» **EXERCISE**
Reproduce the lines below verbatim.

* Begin *

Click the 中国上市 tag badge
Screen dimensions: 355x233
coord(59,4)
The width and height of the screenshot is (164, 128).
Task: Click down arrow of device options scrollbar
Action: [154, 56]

* End *

» **FINISHED EXERCISE**
Click the 中国上市 tag badge
Screen dimensions: 355x233
coord(59,4)
The width and height of the screenshot is (164, 128).
Task: Click down arrow of device options scrollbar
Action: [154, 56]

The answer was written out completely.